王 超，陈爱华，曹 奕，吴杨平，张 雨，姚国兴，蔡永祥

（1.上海海洋大学水产与生命学院，上海 201306；2.江苏省海洋水产研究所，南通 226007）

6个不同海域文蛤地理群体的亲缘关系分析

王 超1，2，陈爱华2，曹 奕2，吴杨平2，张 雨2，姚国兴2，蔡永祥2

（1.上海海洋大学水产与生命学院，上海 201306；2.江苏省海洋水产研究所，南通 226007）

为探究中国辽东半岛海域（辽宁群体）、长江口及其两翼海域（江苏群体）、台湾海峡西部海域（福建群体）、珠江口及其两翼海域（广东群体）、北部湾海域（广西群体）以及日本伊势湾海域（三重群体）6个不同海域文蛤（Meretrix meretrix）地理群体的亲缘关系，采用18S rRNA基因、线粒体细胞色素氧化酶c亚基Ⅰ（COⅠ）及16S rRNA基因3种分子标记进行序列测定与分析。测序结果显示，3种基因序列长度分别在1 854、658、596 bp左右；18S rRNA基因碱基组成无偏异，序列较为保守；COⅠ与16S rRNA基因A＋T平均含量明显大于G＋C含量，符合线粒体基因组成特征。通过MegAlign软件比对6个地理群体文蛤，序列相似百分比分别为99.7%～100.0%（18S）、91.7%～99.8%（COⅠ）、90.2%～99.8%（16S），其中三重文蛤序列差异最大；以文蛤属的帘文蛤（Meretrix lyrata）作外群，采用MEGA 5.03软件中相邻连接法（NJ）构建系统发育树显示，我国沿海5个文蛤群体聚为一枝且与日本三重文蛤分开，自展值分别为67%（18S）、99%（COⅠ）、98%（16S）；我国沿海5个文蛤群体中，辽宁、江苏、福建文蛤群体首先聚在一起，其次是广西文蛤群体，最后是广东文蛤群体。研究结果表明，辽宁、江苏、福建文蛤群体同源性较高，亲缘关系最近；广西文蛤群体、广东文蛤群体与我国其它文蛤群体间遗传差异较大，地理遗传分化明显；而日本三重文蛤与我国沿海文蛤可定为文蛤的2个地理亚种。

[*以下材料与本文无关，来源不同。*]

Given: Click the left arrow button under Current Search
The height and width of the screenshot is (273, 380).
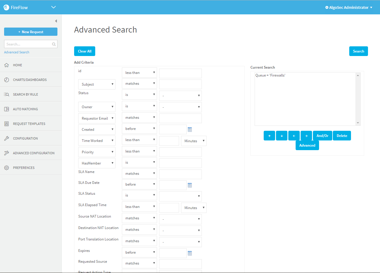Looking at the screenshot, I should [294, 136].
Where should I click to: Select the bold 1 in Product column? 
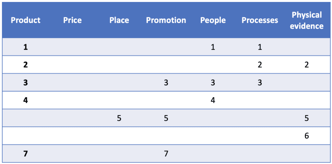click(26, 47)
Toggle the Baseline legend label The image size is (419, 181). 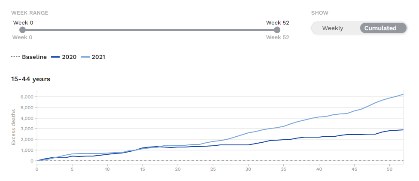point(34,57)
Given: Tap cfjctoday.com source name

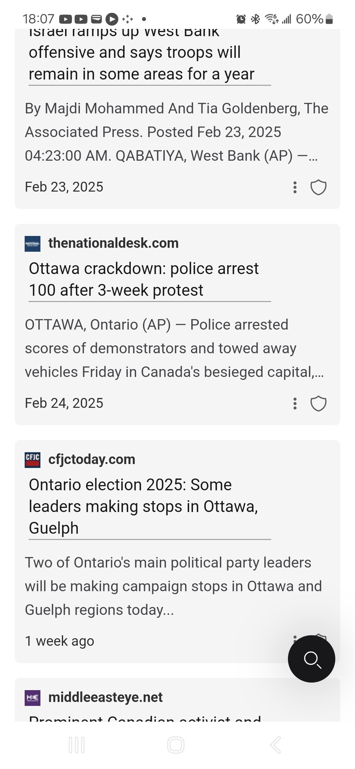Looking at the screenshot, I should click(92, 459).
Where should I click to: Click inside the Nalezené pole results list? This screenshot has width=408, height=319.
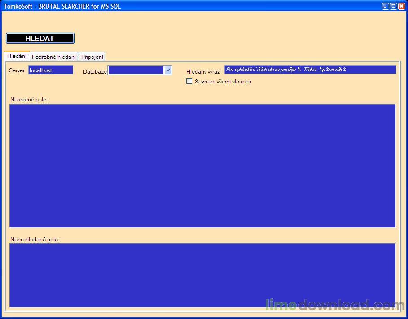click(202, 166)
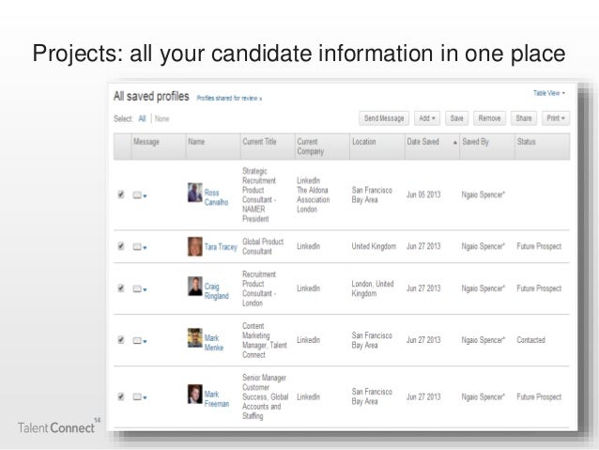Toggle the checkbox for Mark Freeman
This screenshot has height=450, width=599.
pos(120,396)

文蛤；18S rRNA基因；COⅠ基因；16S rRNA基因；系统发育

文蛤（Meretrix meretrix Linnaeus）隶属于软体动物门（Mollusca），瓣鳃纲（Lamellibranchia），帘蛤目（Veneroida），帘蛤科（Veneridae），文蛤属，为广温、广盐性滩涂埋栖型双壳贝类，广泛分布于中国、日本、朝鲜、印度等国家。文蛤肉质鲜美，营养丰富，其生物活性成分具有抗肿瘤、抗氧化、降血脂等功效［1］，具有较高的经济价值。目前我国文蛤养殖以野生苗种或近亲繁育苗种为主，随着累代养殖，近交衰退、种质下降等现象明显，导致养殖文蛤生长速度减慢、抗逆力下降。加之，不同海域天然苗种异地移养，促使不同遗传背景文蛤群体基因交流增强，对文蛤增养殖业的健康发展十分不利。因此，文蛤种质资源研究与良种选育工作亟需开展，而从分子水平了解不同海域文蛤的遗传背景，可为以上工作的开展提供科学的理论基础。

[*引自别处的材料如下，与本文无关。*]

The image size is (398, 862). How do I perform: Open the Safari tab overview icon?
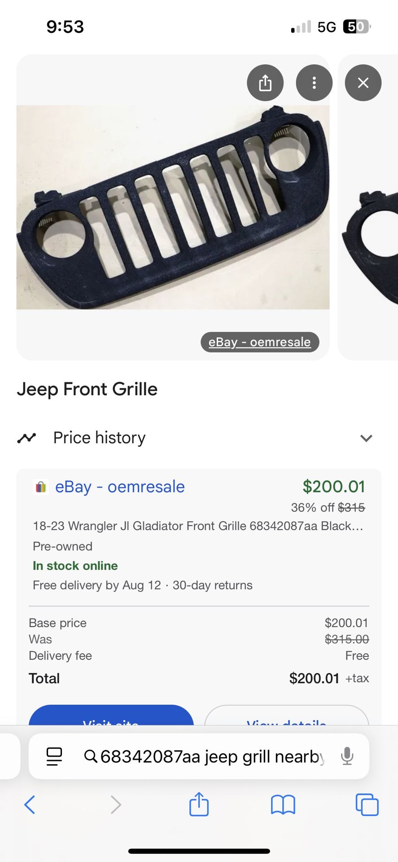[x=367, y=805]
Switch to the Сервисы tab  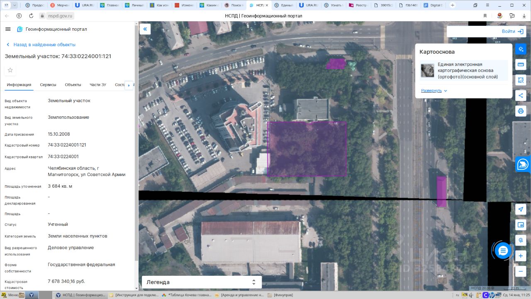coord(48,85)
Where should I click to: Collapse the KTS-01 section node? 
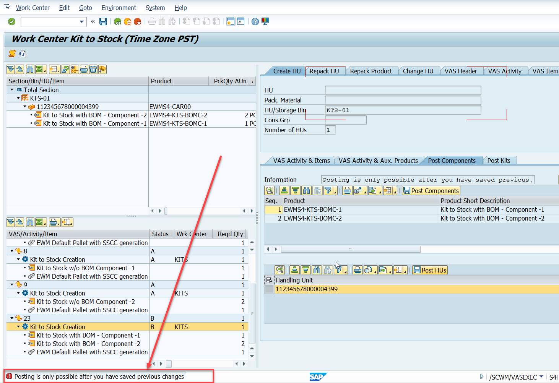pos(18,98)
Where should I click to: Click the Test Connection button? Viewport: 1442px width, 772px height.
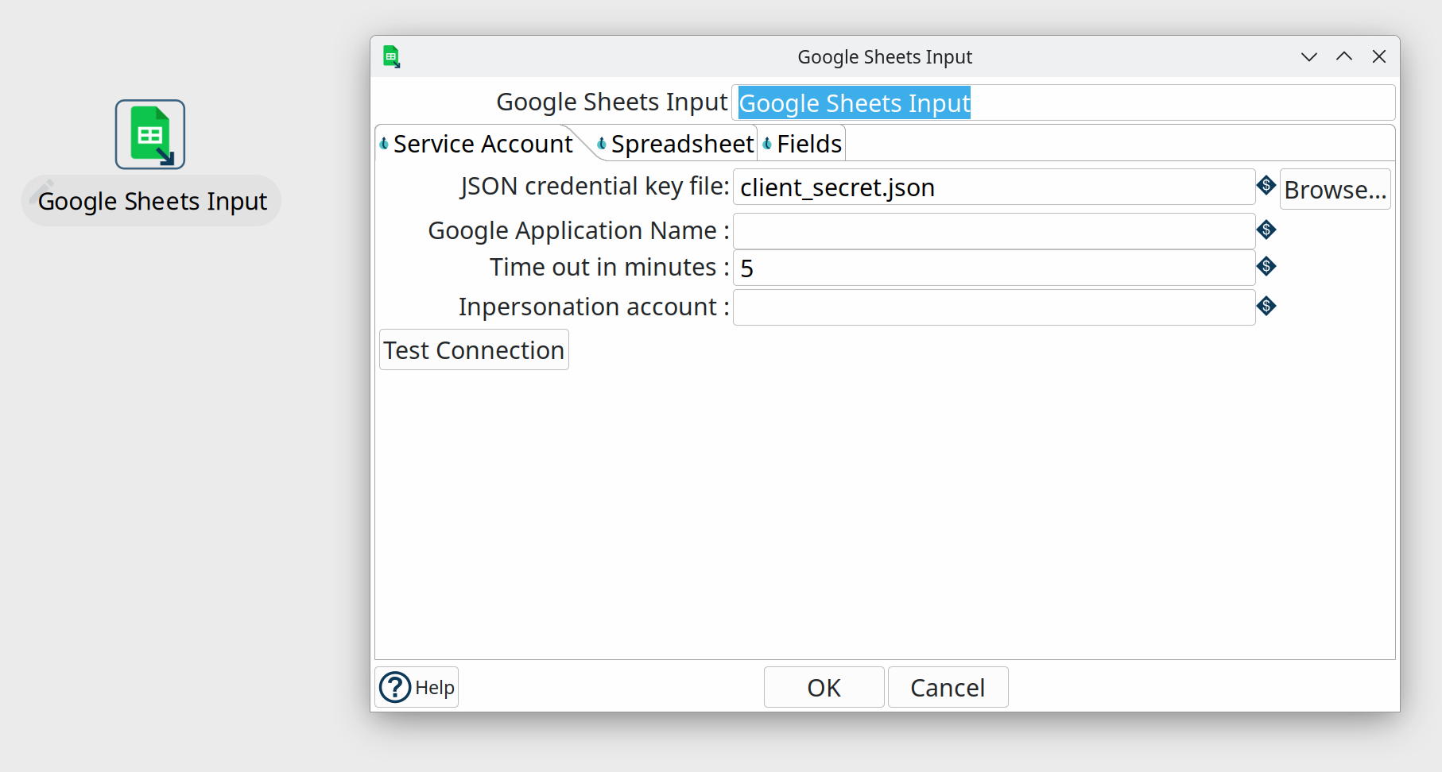coord(474,350)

目前关于我国文蛤群体间遗传多样性的研究，主要集中在局部地区或少数群体之间［2－5］。而我国海岸线漫长且地形复杂，文蛤在南北沿海均有分布，要想全面了解文蛤种质资源状况，必须扩大研究范围，搜集足够多的文蛤群体。冯建彬等［6］曾采用RAPD技术对我国辽宁、山东、江苏、福建、广东、广西文蛤群体进行遗传分析，为文蛤的种质资源利用提供了参考。但近十年来，我国文蛤增养殖业迅速扩张，异地移养、人工育种等可能对不同地区文蛤的遗传背景产生影响，对当前我国文蛤种质资源状况需重新认识。日本文蛤具有色泽艳丽、生长速度快等优良性状，且与我国文蛤有较高的杂交配合力［7］，有望成为我国文蛤良种选育的优势材料之一。因此，本文以我国辽宁丹东、江苏南通、福建长乐、广东珠海、广西北海和日本三重6个地理群体文蛤为研究对象，采用细胞核18S rRNA基因及线粒体COⅠ、16S rRNA基因3种分子标记，希望能够较为全面地了解不同海域文蛤的种质资源状况，通过比较日本三重文蛤与我国沿海文蛤的遗传差异，为我国文蛤良种选育提供理论基础。

1 材料与方法

1.1 样品采集

实验用文蛤为2014年10月采自江苏省文蛤良种场保存的不同地理群体文蛤，采集信息见表1。6个地理群体文蛤分别来自于中国辽东半岛海域辽东丹东（辽宁群体）、长江口及其两翼海域江苏南通（江苏群体）、台湾海峡西部海域福建长乐（福建群体）、珠江口及其两翼海域广东珠海（广东群体）、北部湾海域广西北海（广西群体）及日本伊势湾海域三重（三重群体），具体采集地见图1。各群体均取20 ind个体，壳长约4 cm。采活体至实验室解剖，取闭壳肌组织，保存于95%的酒精中。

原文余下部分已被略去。